John: Yeah, it’s not good.

Craig: No.

John: This is an obvious cliché, but when something is blowing up behind somebody and they don’t look back or acknowledge it blowing up.

Craig: “Damn, damn, damn!”

John: [laughs] Uh, yeah. It’s been such an acknowledged cliché that to do it now it sort of has to be sort of, you have to do something special with it because we’ve just seen it way too much — the being cool while something is blowing up behind you.

Craig: Yeah. Yeah, that’s ridiculous.

John: That’s ridiculous.

Craig: Old-timey camera flashbulb close-up opening a shot. Often in slow-mo so you can see the scorching filament. And this is, yeah, with that sound that goes, [camera flash sound effect]. Yeah. That should stop.

John: Yeah. And actually that’s a perfect opportunity for us to transition to our third topic today which is about transitions. Because that is an example of a transition.

Craig: Right.

John: It’s sort of a hacky transition. But, it’s a transition that somebody probably wrote in there. Okay, maybe it was written into the script, or maybe it was a thing that was done on set with the anticipation of like, well, this will be our transition to get us into a new moment. A sudden flash of light that will carry us into a new world.

So, let’s talk about transitions because it’s an important part of screenwriting that we really haven’t touched on so much over our 88 episodes.

Craig: Well, one thing that we should probably say right off the bat is that there are people out there in the screenwriting advice world who spread this nonsense that writers shouldn’t direct on the page. “Don’t tell the director what to do.”

Oh, please! We’re not selling screenplays to directors. Directors aren’t hiring us to write. We’re writing screenplays for people to read so that they can see a movie. And part of our intention when we write screenplays is to show what the movie should look like. The director doesn’t have to do what you say on the page. But, you know what? I find that they tend to appreciate that you’ve written with transitions in mind because it’s really important to them. And, frankly, if you don’t write with transitions in mind, some directors aren’t going to notice and they’re just going to shoot what you wrote and then it won’t connect.

Transitions are a super important part of moving from one scene to the next so you don’t feel like you’re just dragging your feet through a swamp of story, but rather being propelled forward through it.

John: So, let’s clarify some terms. There’s two things we mean when we talk about transitions. And one is literally just the all uppercase on the right hand margin of the page, CUT TO, or TRANSITION TO, or FADE TO, or CROSS-FADE TO. That is the element of transition. That is a physical thing that exists in the syntax of screenwriting.

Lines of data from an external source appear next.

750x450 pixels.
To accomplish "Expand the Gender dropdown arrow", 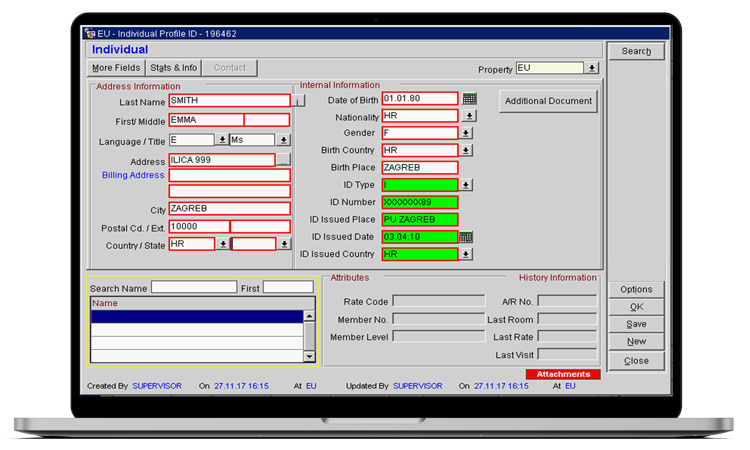I will (467, 133).
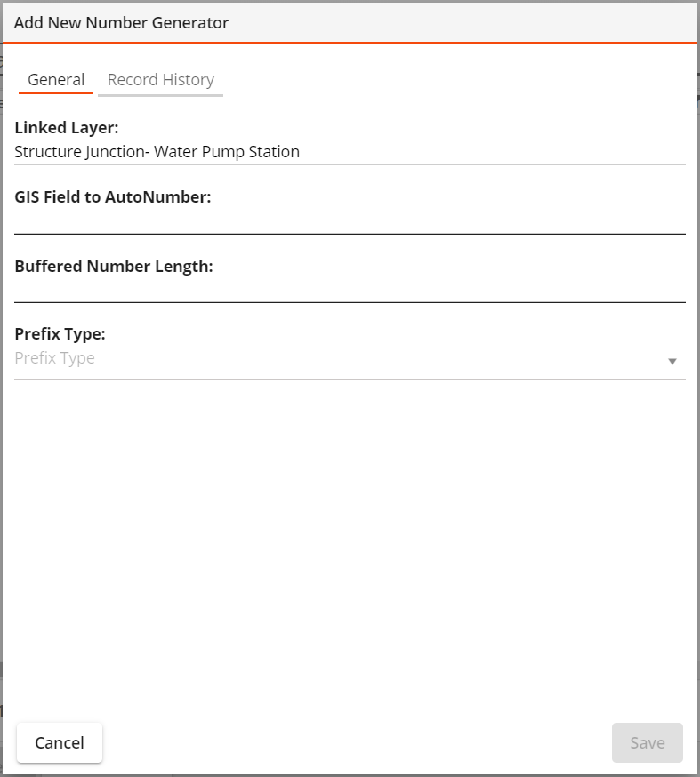Select the Prefix Type placeholder text
This screenshot has width=700, height=777.
[54, 357]
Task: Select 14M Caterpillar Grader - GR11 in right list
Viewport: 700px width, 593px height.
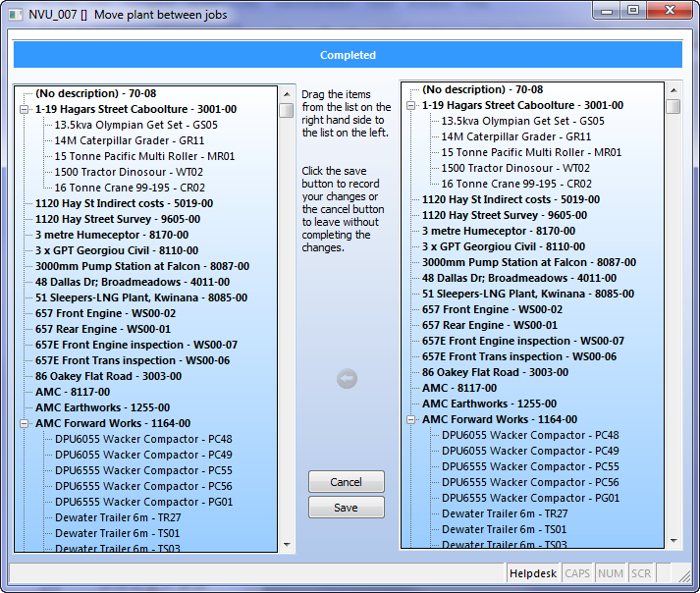Action: (x=516, y=136)
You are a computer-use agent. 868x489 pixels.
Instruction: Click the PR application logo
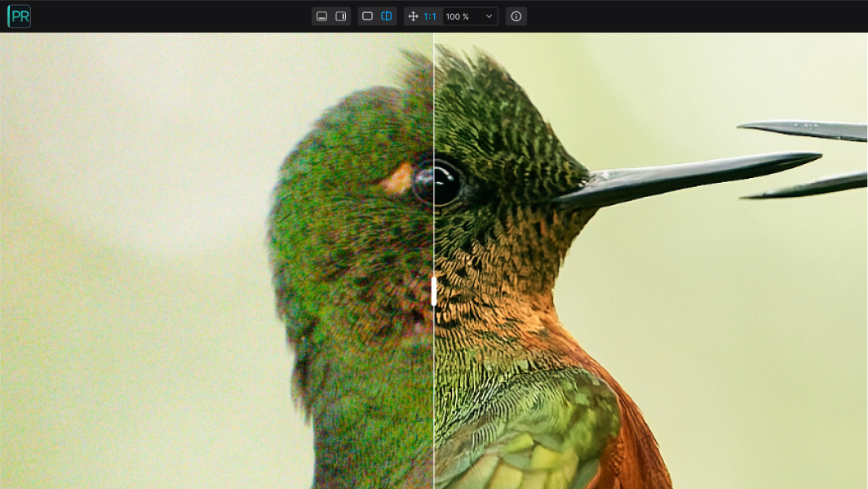[x=18, y=16]
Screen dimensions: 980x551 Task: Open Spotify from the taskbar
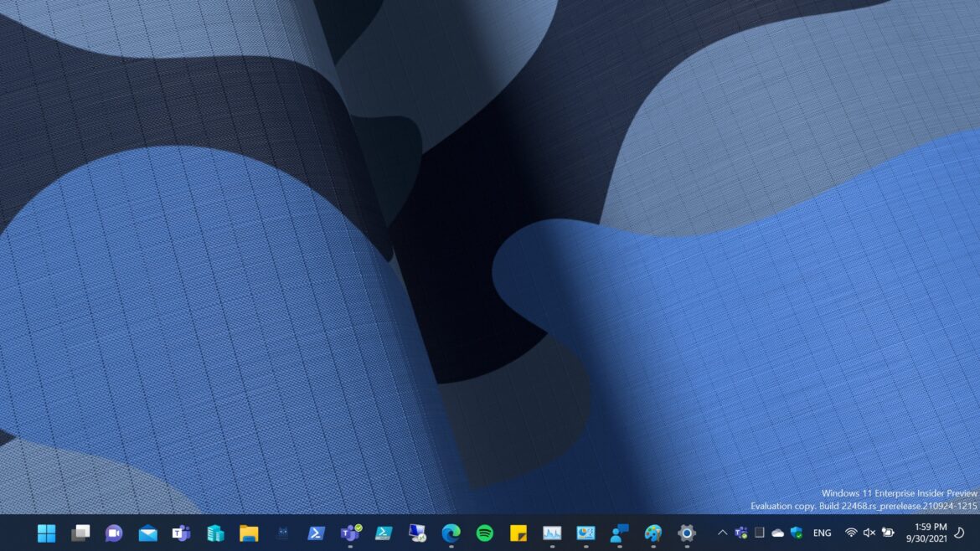(484, 533)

And we’re only kind of half talking about that. That’s a way of indicating that you are moving to something new. Most modern screenplays don’t use CUT TOs after every scene. That’s a thing that you were sort of originally taught to do. And you can sort of tell first time screenwriters because they will always say CUT TO.

Craig: Right.

John: In most cases you won’t really use a CUT TO. In personal life, I only use CUT TO if I have to really show that it’s a hard cut from something to another thing, to really show that I’m breaking time and space to go to this next thing.

Usually you won’t do that. Usually what you’ll do is you want a scene to flow into the next scene. And that’s really what I think we should talk about today is how do you get that feeling of we’re in this scene, and now we’re moving into the next scene, and there’s a reason why we left that scene at this moment, or we’re coming into this scene at this moment.

Craig: Yeah. And this is a very kind of nuts and bolts craft thing. There are techniques. I mean, I wrote down a few techniques which I will run through. And you tell me what you think.

John: Great.

Craig: The first and the easiest one is size. A size transition is to go from a very tight shot to a super wide shot, or to go from a very wide shot to a super close shot. Sometimes you can even be in a medium shot where two people are talking, and then the next thing you see is a close-up of a watch, and then we’re into a scene where somebody is checking the time.

So, just using the juxtaposition of size in and of itself helps feel like things are happening and they’re connected.

John: So, let’s talk about what it actually looks like on the page, because you’re not describing every shot in a movie obviously. But, if you were in a dialogue situation where it was two characters talking, and they’d been talking for awhile, the assumption is that you’re going to get into some fairly close coverage there. So, if it’s just about those two people, then if your next shot is described as a giant panorama of something, something, something, that is a big size transition.

Similarly, if you were to cut to the close-up of the watch, or some fine little detailed thing, then we’d say like, okay, that’s a huge size transition. Even if you’re not describing what that shot was on the outside, we have a sense of relative scale there. You don’t have to necessarily draw our attention to it, because we’ll notice that something different has happened.

Craig: It will help your reader see your movie instead of read it. I mean, it’s just real simple things like that.

Another simple one is music or sound. There’s nothing wrong with calling out a piece of music. It doesn’t have to even be a specific song. You may just say, okay, like we’re looking at two cops and they’re in the break room. They’re chitchatting. And then over the sound of hip-hop we are…and now we’re South Central, LA. Rolling down Crenshaw. Just to kind of help the reader understand there’s a connection here.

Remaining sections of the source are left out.